→ **Problem to solve**
Pictures are to be excluded. Please print only the lines from the one containing "Filter by forms icon in toolbar" through the end of the data, exactly as they appear.

:::

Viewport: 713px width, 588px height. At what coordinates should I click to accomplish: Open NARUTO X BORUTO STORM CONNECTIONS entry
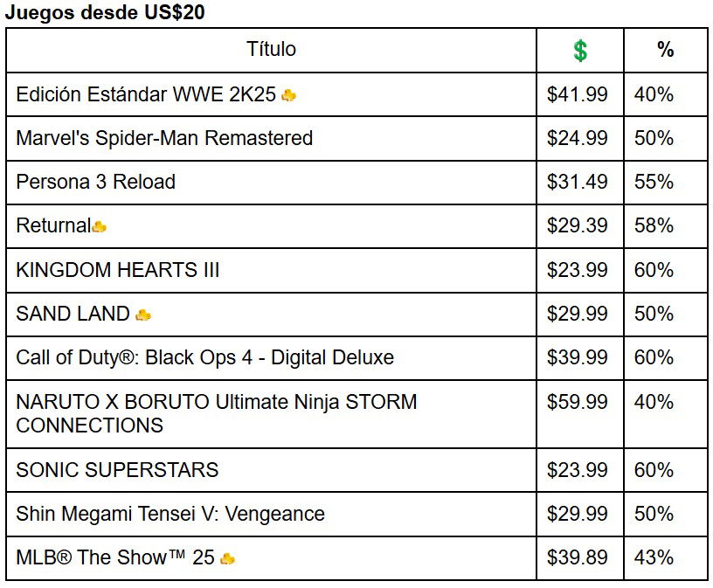(x=217, y=414)

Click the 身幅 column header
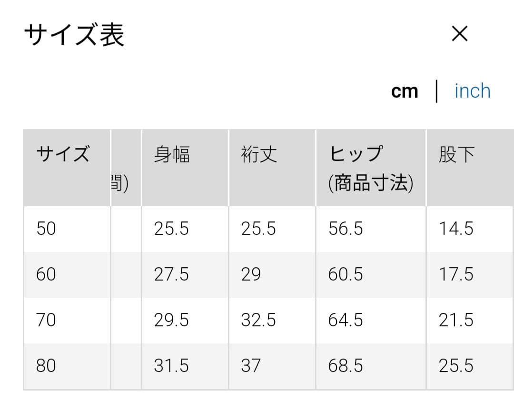pyautogui.click(x=185, y=168)
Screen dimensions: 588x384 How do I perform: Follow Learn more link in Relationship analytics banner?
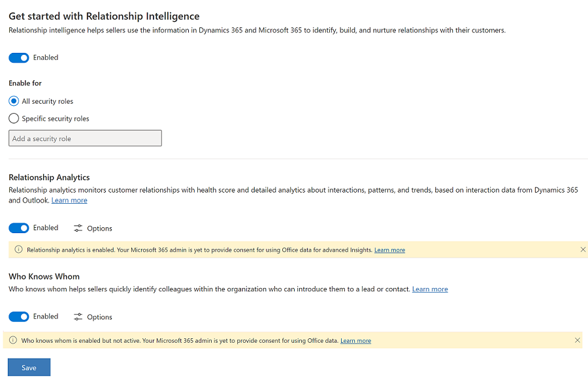(x=389, y=250)
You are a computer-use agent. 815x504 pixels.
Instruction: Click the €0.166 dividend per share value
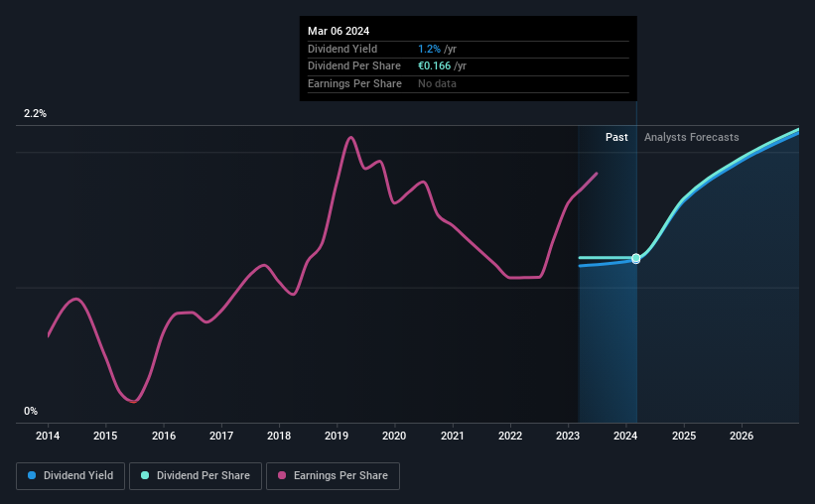pos(434,66)
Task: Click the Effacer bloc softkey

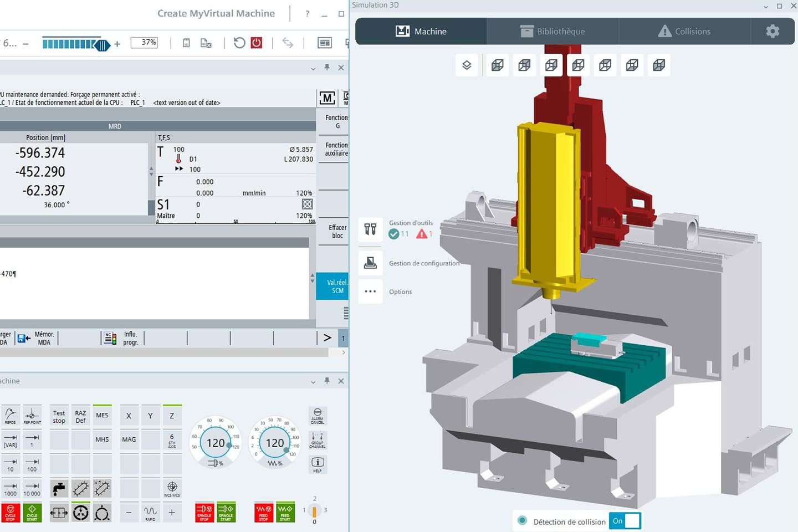Action: [x=337, y=232]

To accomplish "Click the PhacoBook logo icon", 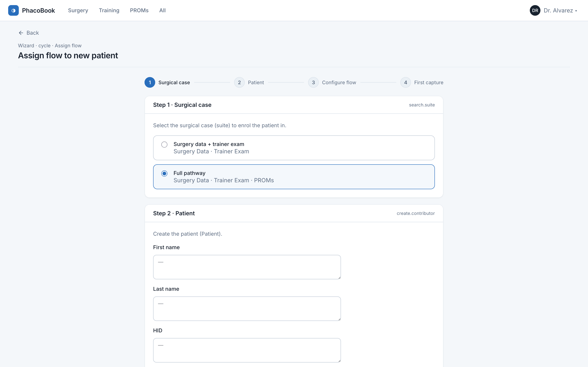I will [x=13, y=10].
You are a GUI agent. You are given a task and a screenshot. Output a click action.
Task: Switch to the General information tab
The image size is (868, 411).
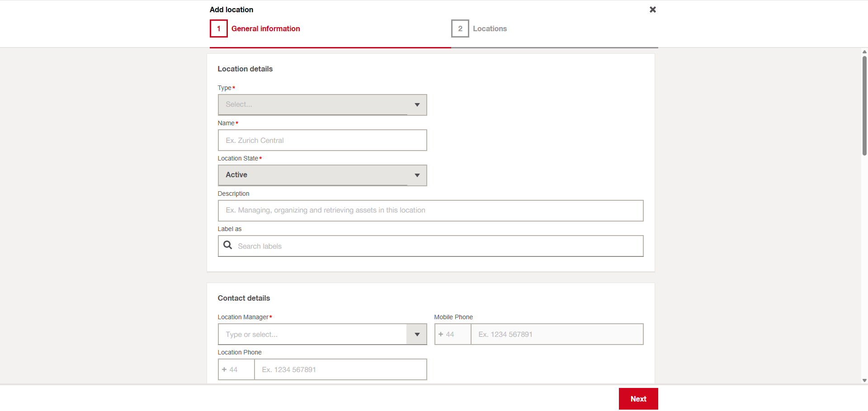click(x=265, y=28)
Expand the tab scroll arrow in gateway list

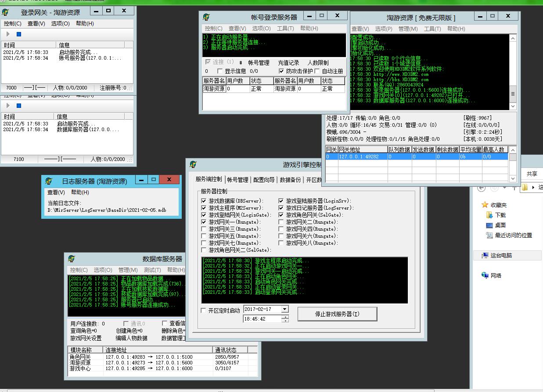click(512, 179)
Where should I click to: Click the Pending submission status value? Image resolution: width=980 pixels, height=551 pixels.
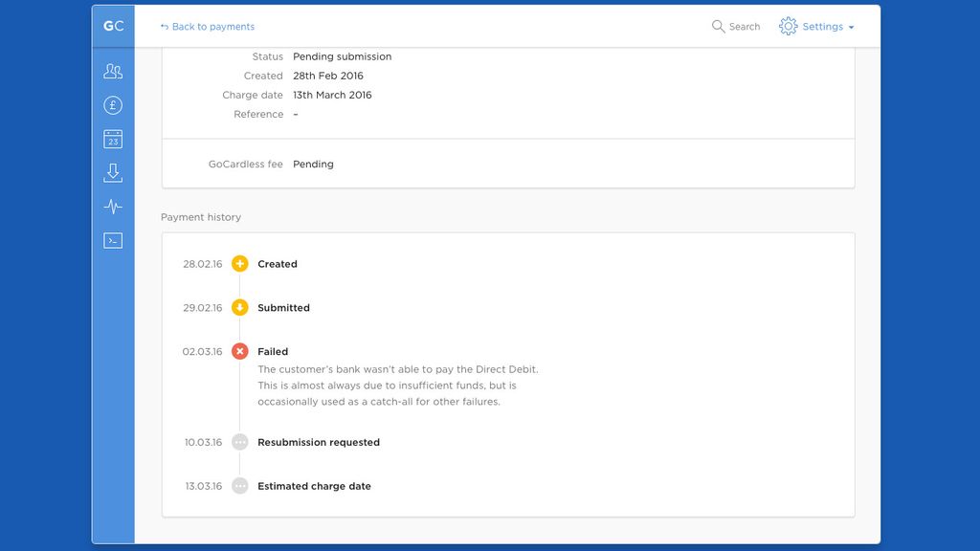coord(342,56)
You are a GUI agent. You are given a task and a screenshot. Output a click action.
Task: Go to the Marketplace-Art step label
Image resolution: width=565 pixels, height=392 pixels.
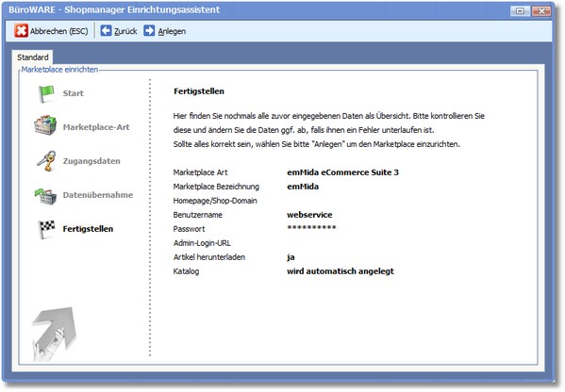pos(96,127)
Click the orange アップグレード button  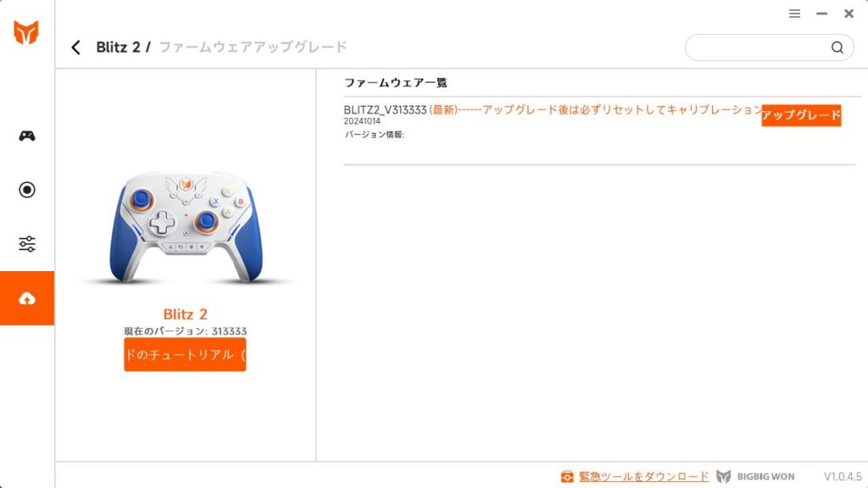pyautogui.click(x=801, y=115)
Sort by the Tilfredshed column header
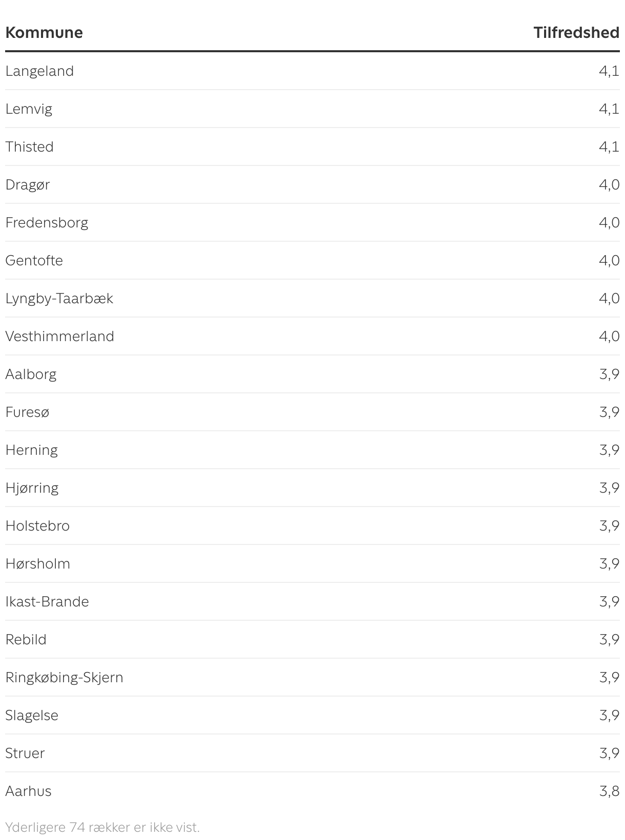Viewport: 625px width, 840px height. click(x=576, y=32)
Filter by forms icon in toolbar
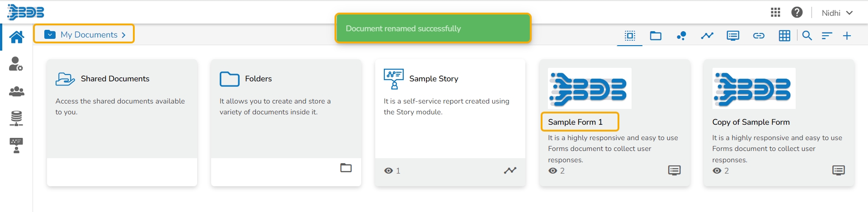The width and height of the screenshot is (868, 212). tap(733, 36)
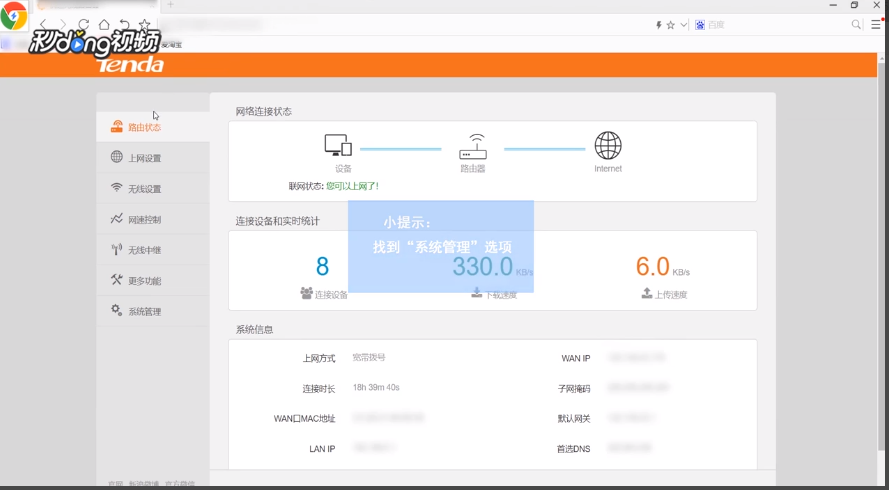The height and width of the screenshot is (490, 889).
Task: Bookmark page with address bar star icon
Action: (671, 24)
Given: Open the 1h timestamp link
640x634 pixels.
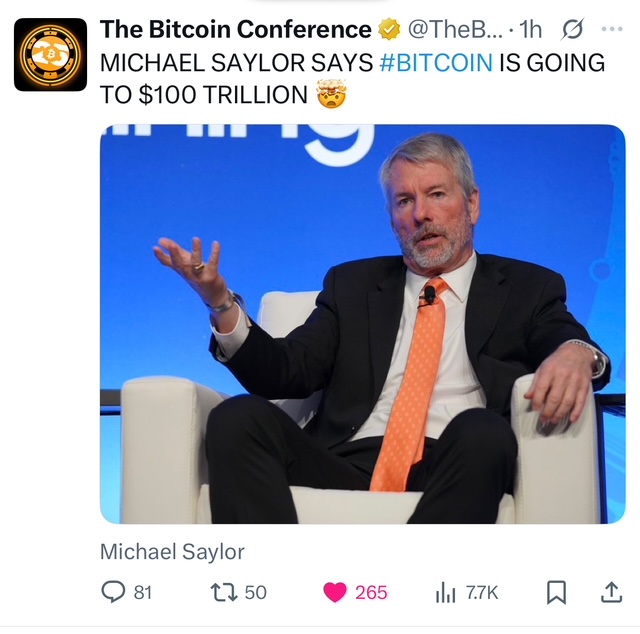Looking at the screenshot, I should click(x=530, y=29).
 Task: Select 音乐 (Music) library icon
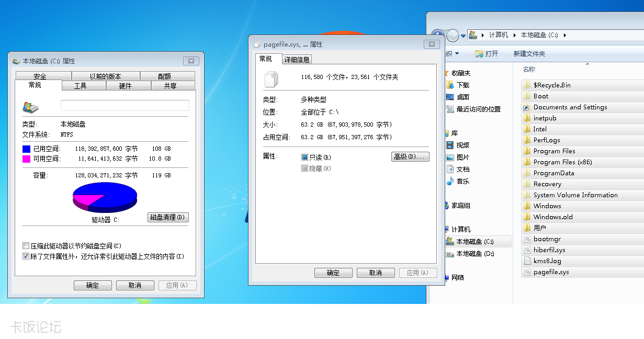pyautogui.click(x=450, y=182)
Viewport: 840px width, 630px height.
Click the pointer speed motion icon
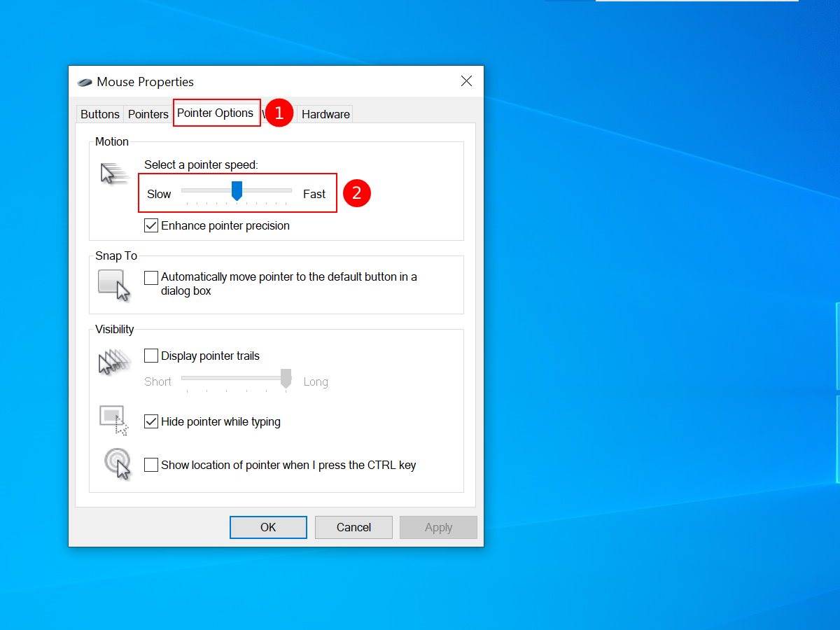coord(114,174)
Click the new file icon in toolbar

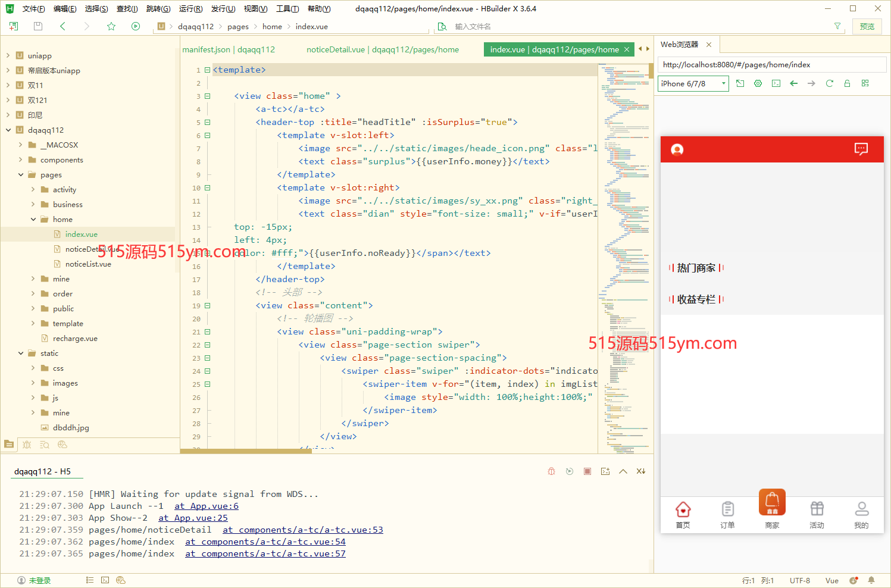click(x=14, y=26)
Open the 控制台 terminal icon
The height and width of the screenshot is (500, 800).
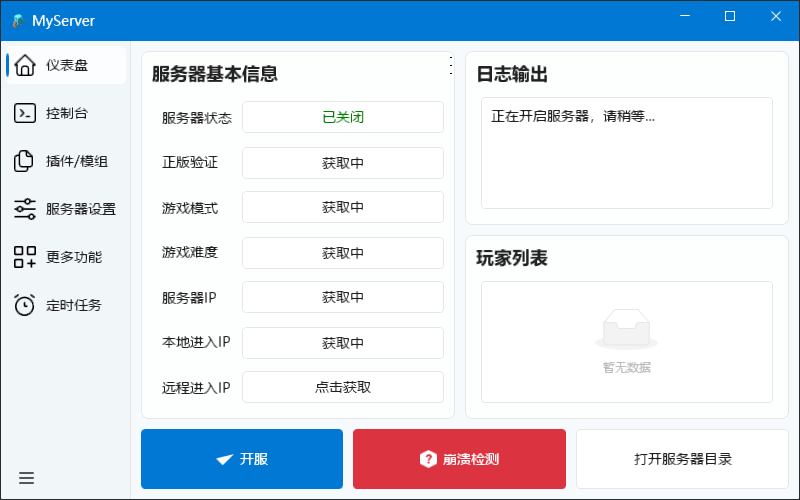[25, 113]
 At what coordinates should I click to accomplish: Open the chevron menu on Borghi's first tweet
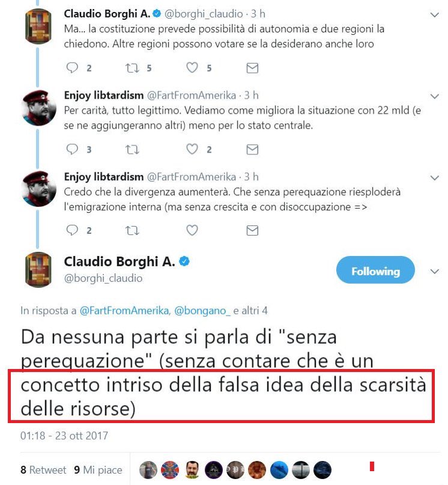coord(435,14)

:::

→ **Your solution**
Filter by forms icon in toolbar
The width and height of the screenshot is (868, 212). tap(733, 36)
The height and width of the screenshot is (490, 889).
Task: Bookmark page with address bar star icon
Action: (671, 24)
Given: Open the 1h timestamp link
640x634 pixels.
Looking at the screenshot, I should click(x=530, y=29).
 Task: Select 音乐 (Music) library icon
pyautogui.click(x=450, y=182)
Viewport: 840px width, 630px height.
Click the pointer speed motion icon
coord(114,174)
Click the new file icon in toolbar

click(x=14, y=26)
Open the 控制台 terminal icon
The height and width of the screenshot is (500, 800).
[25, 113]
 At what coordinates should I click to accomplish: Open the chevron menu on Borghi's first tweet
coord(435,14)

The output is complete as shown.